Below are lines of data, and only some are wanted. Please repeat exactly those from the line that has "Task: Click the End" through the line that has "This screenshot has height=952, width=1243.".

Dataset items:
++++++++++
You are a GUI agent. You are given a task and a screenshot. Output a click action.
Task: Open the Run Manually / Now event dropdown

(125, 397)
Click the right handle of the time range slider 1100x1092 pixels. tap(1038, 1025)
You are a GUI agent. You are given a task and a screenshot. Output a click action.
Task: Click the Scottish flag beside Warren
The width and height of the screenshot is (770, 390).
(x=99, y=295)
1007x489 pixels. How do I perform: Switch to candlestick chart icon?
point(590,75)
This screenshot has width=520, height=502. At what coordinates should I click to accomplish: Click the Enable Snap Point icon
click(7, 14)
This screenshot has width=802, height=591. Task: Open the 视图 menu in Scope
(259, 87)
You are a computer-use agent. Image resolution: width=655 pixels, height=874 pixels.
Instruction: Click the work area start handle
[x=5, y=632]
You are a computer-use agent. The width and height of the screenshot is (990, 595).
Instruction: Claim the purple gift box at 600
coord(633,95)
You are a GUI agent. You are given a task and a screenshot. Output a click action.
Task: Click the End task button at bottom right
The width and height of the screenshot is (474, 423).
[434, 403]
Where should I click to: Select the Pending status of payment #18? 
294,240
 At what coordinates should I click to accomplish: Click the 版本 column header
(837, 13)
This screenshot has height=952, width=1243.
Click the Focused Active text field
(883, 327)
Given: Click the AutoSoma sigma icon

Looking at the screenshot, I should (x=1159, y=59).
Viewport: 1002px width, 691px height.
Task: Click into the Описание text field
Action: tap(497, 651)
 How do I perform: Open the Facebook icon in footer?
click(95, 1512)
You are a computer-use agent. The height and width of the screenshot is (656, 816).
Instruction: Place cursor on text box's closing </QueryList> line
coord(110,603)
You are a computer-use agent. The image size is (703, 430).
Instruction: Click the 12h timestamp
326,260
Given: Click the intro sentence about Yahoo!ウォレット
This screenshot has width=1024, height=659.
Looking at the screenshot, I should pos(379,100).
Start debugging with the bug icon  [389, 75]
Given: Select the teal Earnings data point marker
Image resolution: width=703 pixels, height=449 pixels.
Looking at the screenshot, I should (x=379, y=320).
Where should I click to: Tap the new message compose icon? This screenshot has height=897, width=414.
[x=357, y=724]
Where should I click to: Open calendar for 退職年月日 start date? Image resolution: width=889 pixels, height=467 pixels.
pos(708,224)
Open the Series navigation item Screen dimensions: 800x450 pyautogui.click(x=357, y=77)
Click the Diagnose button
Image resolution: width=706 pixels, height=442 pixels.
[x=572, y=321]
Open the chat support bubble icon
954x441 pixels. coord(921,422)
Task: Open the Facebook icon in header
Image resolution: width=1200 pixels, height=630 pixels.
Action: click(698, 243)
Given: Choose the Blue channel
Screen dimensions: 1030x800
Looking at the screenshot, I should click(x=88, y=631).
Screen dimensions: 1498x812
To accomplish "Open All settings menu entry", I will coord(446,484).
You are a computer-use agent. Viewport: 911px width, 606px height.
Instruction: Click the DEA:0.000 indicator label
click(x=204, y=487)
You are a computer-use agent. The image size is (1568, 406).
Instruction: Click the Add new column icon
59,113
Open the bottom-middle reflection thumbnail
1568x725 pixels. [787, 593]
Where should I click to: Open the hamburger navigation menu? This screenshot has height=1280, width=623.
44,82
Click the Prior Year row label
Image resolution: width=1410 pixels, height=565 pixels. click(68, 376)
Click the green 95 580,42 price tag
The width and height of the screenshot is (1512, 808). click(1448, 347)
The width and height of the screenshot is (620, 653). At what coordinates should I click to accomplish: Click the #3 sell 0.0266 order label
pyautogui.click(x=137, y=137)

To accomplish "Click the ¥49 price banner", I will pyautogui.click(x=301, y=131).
++++++++++
** Solution below **
Task: Click the End task button at bottom right
The width and height of the screenshot is (474, 423).
[434, 403]
Where should I click to: Select the Pending status of payment #18? 
294,240
 At what coordinates should I click to accomplish: Click the 版本 column header
(837, 13)
This screenshot has height=952, width=1243.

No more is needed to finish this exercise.